[Available data Boundary: Start]

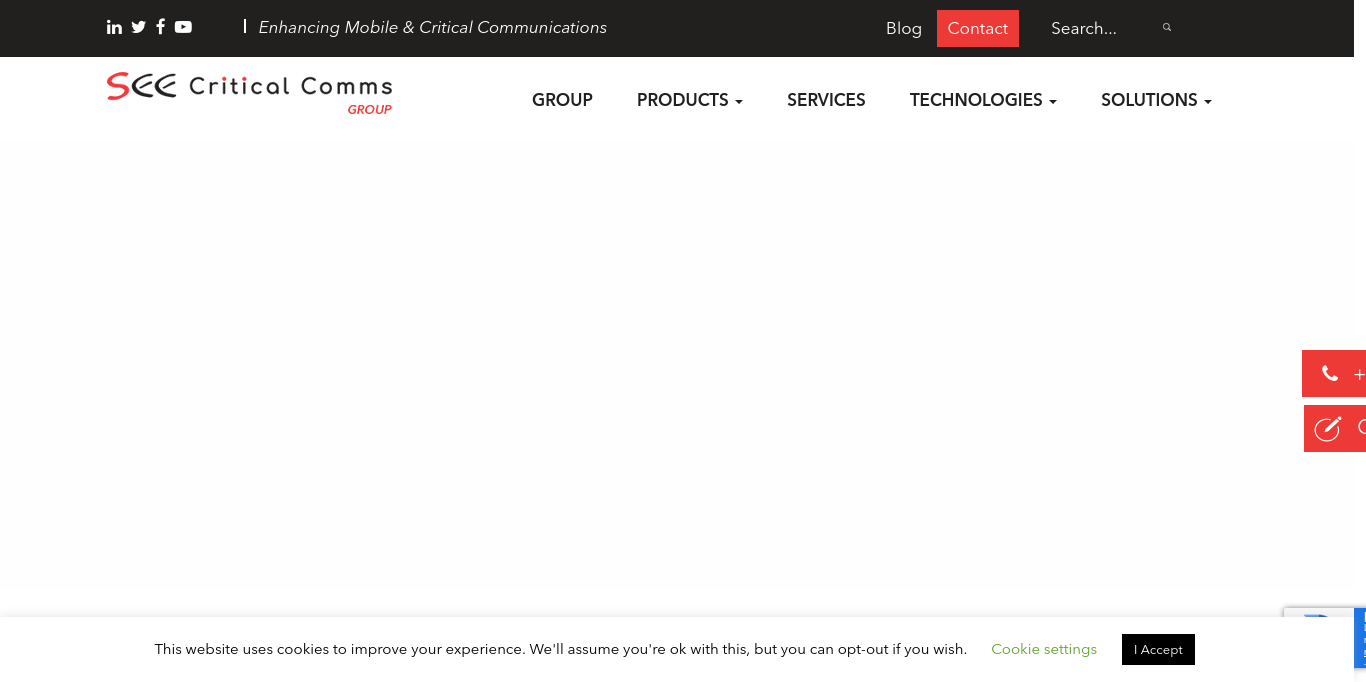The image size is (1366, 682).
Task: Accept cookies with I Accept button
Action: coord(1157,649)
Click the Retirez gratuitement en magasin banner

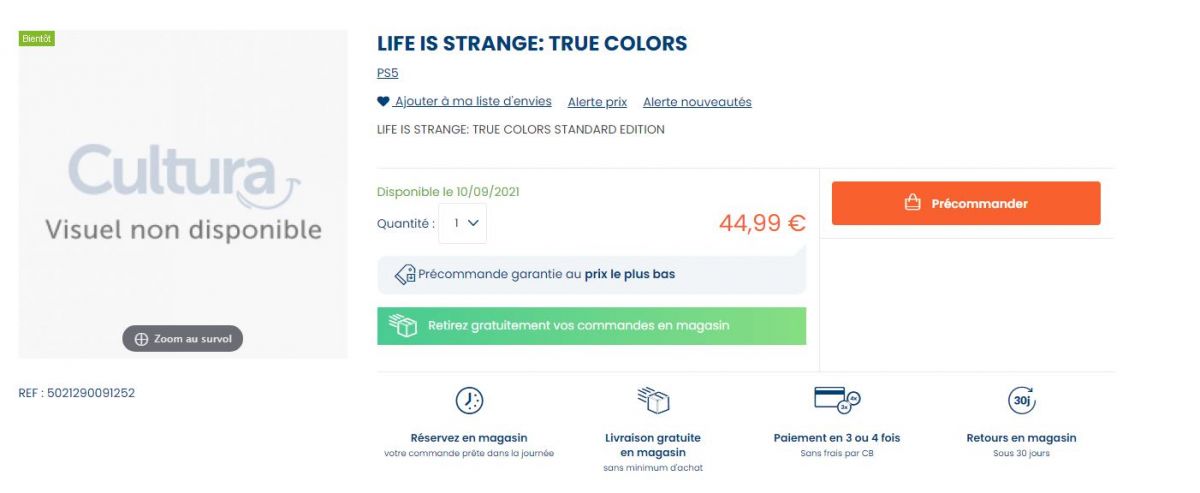tap(591, 326)
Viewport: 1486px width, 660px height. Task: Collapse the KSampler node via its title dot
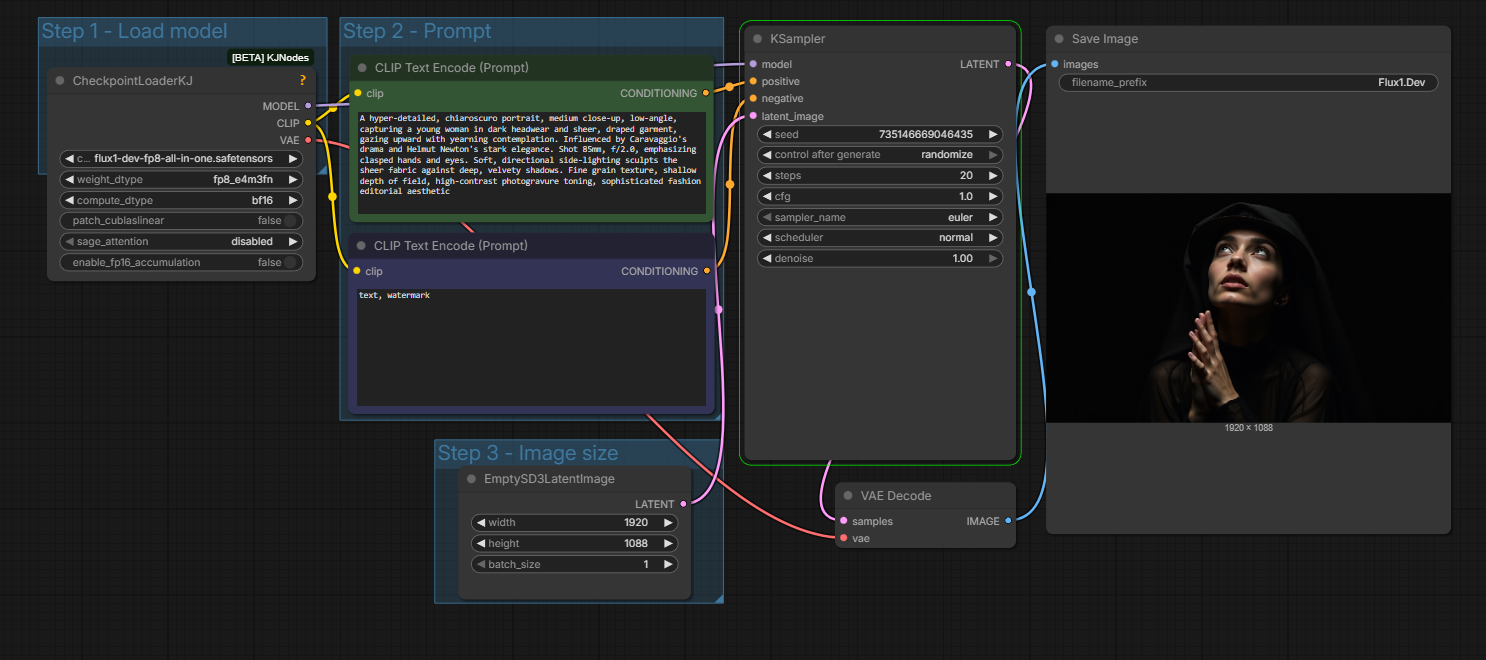coord(759,39)
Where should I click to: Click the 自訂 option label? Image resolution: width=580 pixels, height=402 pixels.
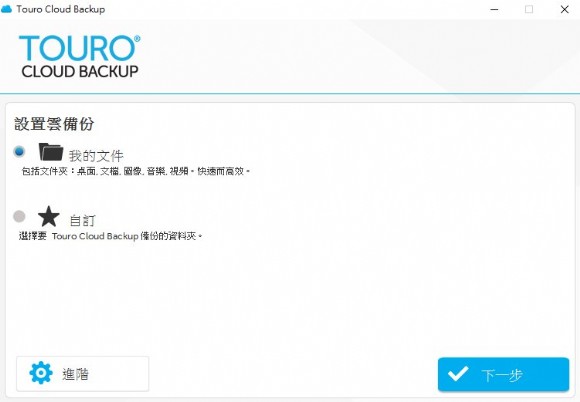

[Available data Boundary: End]

Nothing should be printed except the lines from the one with "Click the Retirez" through the last line of the listing above, both ends included; please drop the pictures.

- **Final answer**
Click the Retirez gratuitement en magasin banner

tap(591, 326)
Viewport: 1486px width, 660px height. Task: Collapse the KSampler node via its title dot
coord(759,39)
Where should I click to: Click the 自訂 option label? Image resolution: width=580 pixels, height=402 pixels.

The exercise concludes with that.